[DATA EXCERPTS — start]

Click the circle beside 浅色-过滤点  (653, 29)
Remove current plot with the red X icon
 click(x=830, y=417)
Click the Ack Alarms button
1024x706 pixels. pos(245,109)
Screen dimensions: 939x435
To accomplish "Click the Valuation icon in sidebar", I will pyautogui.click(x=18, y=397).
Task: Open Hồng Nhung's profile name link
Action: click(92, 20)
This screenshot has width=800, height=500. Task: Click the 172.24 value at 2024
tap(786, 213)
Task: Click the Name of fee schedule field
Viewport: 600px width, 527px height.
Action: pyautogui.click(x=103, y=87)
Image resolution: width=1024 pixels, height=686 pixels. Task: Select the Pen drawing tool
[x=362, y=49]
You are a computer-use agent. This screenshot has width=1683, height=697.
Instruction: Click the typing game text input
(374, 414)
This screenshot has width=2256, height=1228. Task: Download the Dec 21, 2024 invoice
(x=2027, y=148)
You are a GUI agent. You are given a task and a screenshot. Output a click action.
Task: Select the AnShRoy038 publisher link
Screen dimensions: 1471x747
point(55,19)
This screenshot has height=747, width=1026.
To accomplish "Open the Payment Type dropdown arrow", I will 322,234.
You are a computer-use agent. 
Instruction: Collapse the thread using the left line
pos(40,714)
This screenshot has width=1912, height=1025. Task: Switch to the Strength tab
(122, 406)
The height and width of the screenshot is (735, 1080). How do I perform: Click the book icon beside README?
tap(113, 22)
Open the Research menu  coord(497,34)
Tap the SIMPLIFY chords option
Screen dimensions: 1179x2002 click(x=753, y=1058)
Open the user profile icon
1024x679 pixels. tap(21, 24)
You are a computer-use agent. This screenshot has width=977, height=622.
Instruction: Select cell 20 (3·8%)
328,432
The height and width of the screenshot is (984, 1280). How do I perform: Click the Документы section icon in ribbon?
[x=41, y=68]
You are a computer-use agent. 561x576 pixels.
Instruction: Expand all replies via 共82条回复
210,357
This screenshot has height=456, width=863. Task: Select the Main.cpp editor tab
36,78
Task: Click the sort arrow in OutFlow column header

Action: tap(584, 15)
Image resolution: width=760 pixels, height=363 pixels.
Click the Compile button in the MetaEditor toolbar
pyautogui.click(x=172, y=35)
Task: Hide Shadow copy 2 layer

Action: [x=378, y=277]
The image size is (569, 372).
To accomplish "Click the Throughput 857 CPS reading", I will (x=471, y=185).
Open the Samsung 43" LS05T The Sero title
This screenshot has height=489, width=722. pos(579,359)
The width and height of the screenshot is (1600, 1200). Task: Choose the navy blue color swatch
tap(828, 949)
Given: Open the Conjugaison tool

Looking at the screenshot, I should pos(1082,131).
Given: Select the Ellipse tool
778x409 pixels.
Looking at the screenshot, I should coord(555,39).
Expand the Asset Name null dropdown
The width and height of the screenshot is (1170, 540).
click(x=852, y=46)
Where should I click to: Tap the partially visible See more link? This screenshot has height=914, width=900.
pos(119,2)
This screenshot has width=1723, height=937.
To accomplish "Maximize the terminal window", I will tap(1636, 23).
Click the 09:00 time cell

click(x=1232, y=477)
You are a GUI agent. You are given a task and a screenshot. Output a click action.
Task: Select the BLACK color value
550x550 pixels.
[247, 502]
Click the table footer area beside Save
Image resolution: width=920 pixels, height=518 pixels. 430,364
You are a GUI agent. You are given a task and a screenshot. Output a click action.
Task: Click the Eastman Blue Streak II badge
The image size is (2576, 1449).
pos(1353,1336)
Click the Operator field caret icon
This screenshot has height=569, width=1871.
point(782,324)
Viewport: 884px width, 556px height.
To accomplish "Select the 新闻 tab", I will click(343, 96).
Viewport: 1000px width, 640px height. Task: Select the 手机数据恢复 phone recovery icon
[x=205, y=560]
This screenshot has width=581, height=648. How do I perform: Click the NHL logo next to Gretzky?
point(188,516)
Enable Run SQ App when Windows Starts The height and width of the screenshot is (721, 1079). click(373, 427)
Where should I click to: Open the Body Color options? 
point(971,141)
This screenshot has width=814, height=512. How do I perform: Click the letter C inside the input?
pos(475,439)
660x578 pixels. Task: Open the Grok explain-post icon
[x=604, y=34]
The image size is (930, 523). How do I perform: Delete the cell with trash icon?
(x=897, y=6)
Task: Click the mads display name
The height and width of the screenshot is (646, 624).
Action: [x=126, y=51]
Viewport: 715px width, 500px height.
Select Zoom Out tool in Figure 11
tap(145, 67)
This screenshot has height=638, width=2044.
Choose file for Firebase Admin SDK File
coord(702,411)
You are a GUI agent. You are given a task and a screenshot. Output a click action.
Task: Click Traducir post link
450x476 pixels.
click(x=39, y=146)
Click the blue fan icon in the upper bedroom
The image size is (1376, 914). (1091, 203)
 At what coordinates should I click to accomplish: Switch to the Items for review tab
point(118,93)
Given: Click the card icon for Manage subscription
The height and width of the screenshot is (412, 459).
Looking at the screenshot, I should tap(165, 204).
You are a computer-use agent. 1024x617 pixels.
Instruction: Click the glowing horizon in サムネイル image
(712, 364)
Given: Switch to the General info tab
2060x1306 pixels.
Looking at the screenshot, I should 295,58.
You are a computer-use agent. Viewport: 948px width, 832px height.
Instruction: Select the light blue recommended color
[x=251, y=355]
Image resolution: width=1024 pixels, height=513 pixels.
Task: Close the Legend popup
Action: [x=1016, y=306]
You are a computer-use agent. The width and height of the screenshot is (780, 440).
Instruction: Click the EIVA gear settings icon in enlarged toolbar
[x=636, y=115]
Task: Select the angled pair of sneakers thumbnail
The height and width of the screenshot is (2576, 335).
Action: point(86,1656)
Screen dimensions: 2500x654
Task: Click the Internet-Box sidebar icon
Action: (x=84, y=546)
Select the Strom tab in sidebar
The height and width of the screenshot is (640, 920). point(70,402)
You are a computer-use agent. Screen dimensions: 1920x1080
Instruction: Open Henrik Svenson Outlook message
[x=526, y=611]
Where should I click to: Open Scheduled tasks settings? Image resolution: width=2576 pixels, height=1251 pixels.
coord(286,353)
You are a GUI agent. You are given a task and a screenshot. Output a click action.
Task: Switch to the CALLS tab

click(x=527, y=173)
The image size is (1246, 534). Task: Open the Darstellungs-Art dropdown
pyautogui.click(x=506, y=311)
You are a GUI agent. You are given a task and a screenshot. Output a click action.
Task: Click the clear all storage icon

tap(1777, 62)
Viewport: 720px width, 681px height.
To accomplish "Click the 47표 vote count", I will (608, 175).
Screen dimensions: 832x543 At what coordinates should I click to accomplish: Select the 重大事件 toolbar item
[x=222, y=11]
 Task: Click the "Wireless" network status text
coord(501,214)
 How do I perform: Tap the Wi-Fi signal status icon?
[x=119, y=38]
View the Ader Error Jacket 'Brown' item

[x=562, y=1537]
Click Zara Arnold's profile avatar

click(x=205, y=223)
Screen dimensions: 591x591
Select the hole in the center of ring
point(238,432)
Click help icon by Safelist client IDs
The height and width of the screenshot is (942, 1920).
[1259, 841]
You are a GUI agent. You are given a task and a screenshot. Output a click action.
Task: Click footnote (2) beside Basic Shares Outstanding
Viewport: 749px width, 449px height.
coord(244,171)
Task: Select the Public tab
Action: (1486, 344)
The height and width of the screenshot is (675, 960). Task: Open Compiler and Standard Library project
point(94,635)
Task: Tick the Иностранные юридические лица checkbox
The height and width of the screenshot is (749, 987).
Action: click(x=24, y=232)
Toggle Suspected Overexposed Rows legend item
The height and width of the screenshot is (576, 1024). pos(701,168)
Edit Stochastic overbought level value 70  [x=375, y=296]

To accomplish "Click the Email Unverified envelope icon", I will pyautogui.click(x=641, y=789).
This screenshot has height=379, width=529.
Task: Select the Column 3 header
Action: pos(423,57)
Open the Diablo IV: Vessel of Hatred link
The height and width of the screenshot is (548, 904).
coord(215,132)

[DATA EXCERPTS — finish]

▸ TASK
The word "computer" appears in some lines of the data. Copy every one of those lines.

▸ EXERCISE RESPONSE
You are a computer-use agent. This screenshot has width=1683, height=697.
You are a computer-use agent. 
You are a computer-use agent. This screenshot has width=977, height=622.
You are a computer-use agent. 561x576 pixels.
You are a computer-use agent. 1024x617 pixels.
You are a computer-use agent. Viewport: 948px width, 832px height.
You are a computer-use agent. The width and height of the screenshot is (780, 440).
You are a computer-use agent. Screen dimensions: 1920x1080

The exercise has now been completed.